§ **EXERCISE BRIEF**
Provide the records once more, identical to the original.

____________

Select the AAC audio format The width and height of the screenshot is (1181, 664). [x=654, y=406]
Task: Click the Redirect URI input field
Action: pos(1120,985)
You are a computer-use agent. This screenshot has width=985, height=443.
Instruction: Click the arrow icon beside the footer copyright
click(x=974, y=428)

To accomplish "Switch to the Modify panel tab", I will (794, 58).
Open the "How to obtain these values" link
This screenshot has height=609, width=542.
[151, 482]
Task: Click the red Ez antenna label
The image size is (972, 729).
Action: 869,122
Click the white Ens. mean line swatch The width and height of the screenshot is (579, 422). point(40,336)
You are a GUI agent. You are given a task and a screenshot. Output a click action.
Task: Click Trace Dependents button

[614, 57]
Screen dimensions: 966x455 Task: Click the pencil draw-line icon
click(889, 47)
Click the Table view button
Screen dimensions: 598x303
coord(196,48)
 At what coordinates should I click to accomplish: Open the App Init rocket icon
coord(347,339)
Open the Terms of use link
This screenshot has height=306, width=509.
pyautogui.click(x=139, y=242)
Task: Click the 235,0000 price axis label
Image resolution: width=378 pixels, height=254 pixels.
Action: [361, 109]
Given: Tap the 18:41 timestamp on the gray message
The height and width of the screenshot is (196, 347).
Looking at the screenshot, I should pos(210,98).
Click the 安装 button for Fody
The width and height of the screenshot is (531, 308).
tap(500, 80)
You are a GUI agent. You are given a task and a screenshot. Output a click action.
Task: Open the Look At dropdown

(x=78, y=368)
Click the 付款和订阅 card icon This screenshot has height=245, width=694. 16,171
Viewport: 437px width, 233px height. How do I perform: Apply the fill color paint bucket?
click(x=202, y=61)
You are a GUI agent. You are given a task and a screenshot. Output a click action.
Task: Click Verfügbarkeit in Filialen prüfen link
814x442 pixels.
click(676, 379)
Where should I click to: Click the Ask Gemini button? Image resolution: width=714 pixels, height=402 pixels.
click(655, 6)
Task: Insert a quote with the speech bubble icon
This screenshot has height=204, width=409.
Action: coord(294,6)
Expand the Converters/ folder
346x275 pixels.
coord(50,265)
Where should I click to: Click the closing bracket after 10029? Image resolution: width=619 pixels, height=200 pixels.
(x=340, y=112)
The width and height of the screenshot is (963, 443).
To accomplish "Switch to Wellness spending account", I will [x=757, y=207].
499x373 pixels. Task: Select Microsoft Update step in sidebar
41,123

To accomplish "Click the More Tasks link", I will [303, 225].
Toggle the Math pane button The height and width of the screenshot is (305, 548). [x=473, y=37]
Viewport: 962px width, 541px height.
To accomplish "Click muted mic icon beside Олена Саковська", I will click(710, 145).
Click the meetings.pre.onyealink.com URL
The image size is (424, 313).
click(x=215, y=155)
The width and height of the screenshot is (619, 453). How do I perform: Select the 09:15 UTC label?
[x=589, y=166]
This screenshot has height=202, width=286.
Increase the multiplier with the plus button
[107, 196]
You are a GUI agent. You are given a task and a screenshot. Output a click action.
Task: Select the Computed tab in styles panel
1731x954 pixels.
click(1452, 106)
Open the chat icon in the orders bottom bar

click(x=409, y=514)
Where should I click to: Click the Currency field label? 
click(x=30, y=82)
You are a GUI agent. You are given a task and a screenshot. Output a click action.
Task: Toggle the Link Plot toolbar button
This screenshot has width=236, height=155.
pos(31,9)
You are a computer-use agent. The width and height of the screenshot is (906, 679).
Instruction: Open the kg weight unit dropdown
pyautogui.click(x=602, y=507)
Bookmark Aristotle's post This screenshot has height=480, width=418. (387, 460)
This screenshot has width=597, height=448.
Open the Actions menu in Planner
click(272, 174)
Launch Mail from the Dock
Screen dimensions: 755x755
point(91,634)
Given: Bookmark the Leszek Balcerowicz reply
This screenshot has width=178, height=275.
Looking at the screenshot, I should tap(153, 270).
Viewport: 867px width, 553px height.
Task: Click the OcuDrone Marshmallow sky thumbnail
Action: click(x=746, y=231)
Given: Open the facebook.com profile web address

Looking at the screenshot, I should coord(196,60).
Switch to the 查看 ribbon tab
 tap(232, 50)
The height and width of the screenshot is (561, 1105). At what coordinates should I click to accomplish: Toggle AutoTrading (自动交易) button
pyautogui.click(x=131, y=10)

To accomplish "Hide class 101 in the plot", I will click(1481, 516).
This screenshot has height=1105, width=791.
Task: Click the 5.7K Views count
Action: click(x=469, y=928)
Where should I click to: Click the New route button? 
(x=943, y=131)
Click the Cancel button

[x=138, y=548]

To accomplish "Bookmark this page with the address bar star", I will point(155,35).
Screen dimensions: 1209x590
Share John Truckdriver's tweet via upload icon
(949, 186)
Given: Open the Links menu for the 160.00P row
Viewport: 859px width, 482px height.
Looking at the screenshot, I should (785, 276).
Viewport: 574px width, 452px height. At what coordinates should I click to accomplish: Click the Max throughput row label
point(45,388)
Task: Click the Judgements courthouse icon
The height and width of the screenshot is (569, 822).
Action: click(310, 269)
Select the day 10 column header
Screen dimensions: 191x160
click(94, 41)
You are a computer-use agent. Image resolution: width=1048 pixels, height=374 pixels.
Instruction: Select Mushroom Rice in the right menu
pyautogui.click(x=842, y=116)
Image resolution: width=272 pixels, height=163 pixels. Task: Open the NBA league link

____________

§ **REPLY**
Select the AAC audio format The width and height of the screenshot is (1181, 664). [x=654, y=406]
Task: Click the Redirect URI input field
Action: pos(1120,985)
You are a computer-use agent. This screenshot has width=985, height=443.
Instruction: Click the arrow icon beside the footer copyright
click(x=974, y=428)

To accomplish "Switch to the Modify panel tab", I will (794, 58).
Open the "How to obtain these values" link
This screenshot has height=609, width=542.
[151, 482]
Task: Click the red Ez antenna label
The image size is (972, 729).
Action: 869,122
Click the white Ens. mean line swatch The width and height of the screenshot is (579, 422). point(40,336)
You are a GUI agent. You are given a task and a screenshot. Output a click action.
Task: Click Trace Dependents button

[614, 57]
Screen dimensions: 966x455 Task: Click the pencil draw-line icon
click(889, 47)
Click the Table view button
Screen dimensions: 598x303
coord(196,48)
 At what coordinates should I click to accomplish: Open the App Init rocket icon
coord(347,339)
Open the Terms of use link
This screenshot has height=306, width=509.
pyautogui.click(x=139, y=242)
Task: Click the 235,0000 price axis label
Image resolution: width=378 pixels, height=254 pixels.
Action: [361, 109]
Given: Tap the 18:41 timestamp on the gray message
The height and width of the screenshot is (196, 347).
Looking at the screenshot, I should pos(210,98).
Click the 安装 button for Fody
The width and height of the screenshot is (531, 308).
tap(500, 80)
You are a GUI agent. You are given a task and a screenshot. Output a click action.
Task: Open the Look At dropdown

(x=78, y=368)
Click the 付款和订阅 card icon This screenshot has height=245, width=694. 16,171
Viewport: 437px width, 233px height. How do I perform: Apply the fill color paint bucket?
click(x=202, y=61)
You are a GUI agent. You are given a task and a screenshot. Output a click action.
Task: Click Verfügbarkeit in Filialen prüfen link
814x442 pixels.
click(676, 379)
Where should I click to: Click the Ask Gemini button? Image resolution: width=714 pixels, height=402 pixels.
click(655, 6)
Task: Insert a quote with the speech bubble icon
This screenshot has height=204, width=409.
Action: coord(294,6)
Expand the Converters/ folder
346x275 pixels.
coord(50,265)
Where should I click to: Click the closing bracket after 10029? Image resolution: width=619 pixels, height=200 pixels.
(x=340, y=112)
The width and height of the screenshot is (963, 443).
To accomplish "Switch to Wellness spending account", I will [x=757, y=207].
499x373 pixels. Task: Select Microsoft Update step in sidebar
41,123

To accomplish "Click the More Tasks link", I will [303, 225].
Toggle the Math pane button The height and width of the screenshot is (305, 548). [x=473, y=37]
Viewport: 962px width, 541px height.
To accomplish "Click muted mic icon beside Олена Саковська", I will click(710, 145).
Click the meetings.pre.onyealink.com URL
The image size is (424, 313).
click(x=215, y=155)
The width and height of the screenshot is (619, 453). How do I perform: Select the 09:15 UTC label?
[x=589, y=166]
This screenshot has height=202, width=286.
Increase the multiplier with the plus button
[107, 196]
You are a GUI agent. You are given a task and a screenshot. Output a click action.
Task: Select the Computed tab in styles panel
1731x954 pixels.
click(1452, 106)
Open the chat icon in the orders bottom bar

click(x=409, y=514)
Where should I click to: Click the Currency field label? 
click(x=30, y=82)
You are a GUI agent. You are given a task and a screenshot. Output a click action.
Task: Toggle the Link Plot toolbar button
This screenshot has width=236, height=155.
pos(31,9)
You are a computer-use agent. The width and height of the screenshot is (906, 679).
Instruction: Open the kg weight unit dropdown
pyautogui.click(x=602, y=507)
Bookmark Aristotle's post This screenshot has height=480, width=418. (387, 460)
This screenshot has width=597, height=448.
Open the Actions menu in Planner
click(272, 174)
Launch Mail from the Dock
Screen dimensions: 755x755
point(91,634)
Given: Bookmark the Leszek Balcerowicz reply
This screenshot has width=178, height=275.
Looking at the screenshot, I should tap(153, 270).
Viewport: 867px width, 553px height.
Task: Click the OcuDrone Marshmallow sky thumbnail
Action: click(x=746, y=231)
Given: Open the facebook.com profile web address

Looking at the screenshot, I should coord(196,60).
Switch to the 查看 ribbon tab
 tap(232, 50)
The height and width of the screenshot is (561, 1105). At what coordinates should I click to accomplish: Toggle AutoTrading (自动交易) button
pyautogui.click(x=131, y=10)

To accomplish "Hide class 101 in the plot", I will click(1481, 516).
This screenshot has height=1105, width=791.
Task: Click the 5.7K Views count
Action: click(x=469, y=928)
Where should I click to: Click the New route button? 
(x=943, y=131)
Click the Cancel button

[x=138, y=548]

To accomplish "Bookmark this page with the address bar star", I will point(155,35).
Screen dimensions: 1209x590
Share John Truckdriver's tweet via upload icon
(949, 186)
Given: Open the Links menu for the 160.00P row
Viewport: 859px width, 482px height.
Looking at the screenshot, I should (785, 276).
Viewport: 574px width, 452px height. At what coordinates should I click to accomplish: Click the Max throughput row label
point(45,388)
Task: Click the Judgements courthouse icon
The height and width of the screenshot is (569, 822).
Action: click(310, 269)
Select the day 10 column header
Screen dimensions: 191x160
click(94, 41)
You are a computer-use agent. Image resolution: width=1048 pixels, height=374 pixels.
Instruction: Select Mushroom Rice in the right menu
pyautogui.click(x=842, y=116)
Image resolution: width=272 pixels, height=163 pixels. Task: Open the NBA league link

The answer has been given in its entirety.